En 2014, la participation s’était établie à plus de 60%. Lors des élections municipales de 2018, le nombre de votants avait fortement chuté, avec moins d’un électeur sur trois qui s’est déplacé aux urnes. Pour les élections de 2019, l’Instance supérieure indépendante des élections (ISIE) a fait une campagne d’inscription sur les listes électorales : 1,5 million de nouveaux électeurs pourra participer au scrutin cette année, soit une augmentation d’environ 30% du corps électoral. Dans un contexte où aucun favori ne se dégage réellement, une prime déterminante sera accordée à celui ou celle qui arrive à mobiliser le plus fortement son électorat.

La montée des populismes

Les clivages qui façonnaient le champ politique tunisien se sont fortement recomposés. La Tunisie n’est pas épargnée par la vague « dégagiste » à l’œuvre dans la plupart des démocraties. Les derniers sondages publiés, datant de juillet 2019, ont placé en tête Nabil Karoui, magnat des médias qui a fondé son image sur la défense des plus pauvres. Son arrestation le 23 août dernier pour une affaire de fraude fiscale et blanchiment d’argent constitue un véritable tournant dans la campagne. Deux autres candidatures « populistes » se sont révélées dans les sondages : celle de Kais Saied, juriste présenté depuis la Révolution comme un expert, parlant l’arabe littéraire et ayant des positions conservatrices et démagogiques ; et la candidature d’Abir Moussi qui incarne l’héritage de Ben Ali dans cette élection et un discours anti-islamiste virulent.

L’effondrement du camp présidentiel

Le bipartisme que les élections de 2014 avaient semblé installer a volé en éclats. Vainqueur des élections législatives et présidentielle en 2014, Nidaa Tounes a explosé en plusieurs partis et factions. La famille dite « centriste » ou « moderniste » part donc divisée au scrutin de 2019. Ses principaux candidats sont Abdelkarim Zbidi, ministre de la Défense et candidat indépendant, soutenu notamment par Nidaa Tounes, et Youssef Chahed, le chef du gouvernement soutenu par son parti Tahya Tounes, l’une des scissions de Nidaa Tounes.

La candidature islamiste

Contrairement aux élections de 2014, Ennahdha a finalement choisi de présenter un candidat de ses rangs, Abdelfattah Mourou. Le parti islamiste semblait pourtant, suite à l’annonce de la candidature de son leader Rached Ghannouchi aux élections législatives, plus enclin à soutenir un candidat externe. Figure historique du mouvement et son vice-président depuis 2012, Abdelfattah Mourou est présenté comme un visage plutôt modéré, plus empreint de tunisianité, ce qui fait de lui le seul candidat islamiste ayant des chances de remporter une élection présidentielle à deux tours. L’enjeu central sera d’arriver à mobiliser la base islamiste, objet de convoitises de la part de plusieurs candidats (notamment Kais Saied, Moncef Marzouki, Lotfi Mraïhi, ainsi que Hammadi Jebali, chef du premier gouvernement formé par Ennahda, et son secrétaire général jusqu’à 2013), base qui s’était fortement démobilisée lors des élections municipales de 2018.

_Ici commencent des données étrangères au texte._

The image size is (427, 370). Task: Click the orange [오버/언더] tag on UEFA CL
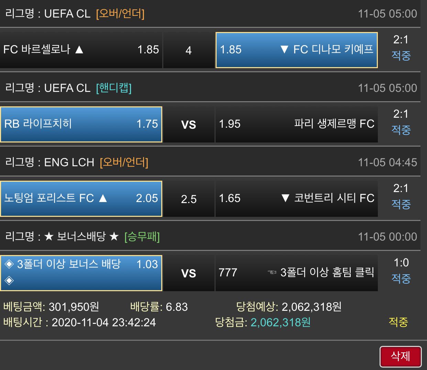click(x=120, y=14)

L’éparpillement de la gauche

À quelques mois des élections, le Front populaire, coalition de partis de la gauche radicale et des nationalistes arabes, et principale force d’opposition après 2014, s’est scindée en deux factions : le Parti des travailleurs (communiste) a présenté la candidature d’Hamma Hammami et le Watad (nationaliste arabe) celle de Mongi Rhaoui. La candidature de Mohamed Abbou du Courant démocrate apparaît comme la plus populaire. D’autres candidatures étiquetées à gauche sont présentes dans ces élections comme celle d’Abid Briki, ex-Watad ou encore celle d’Elyes Fakhfakh d’Ettakatol.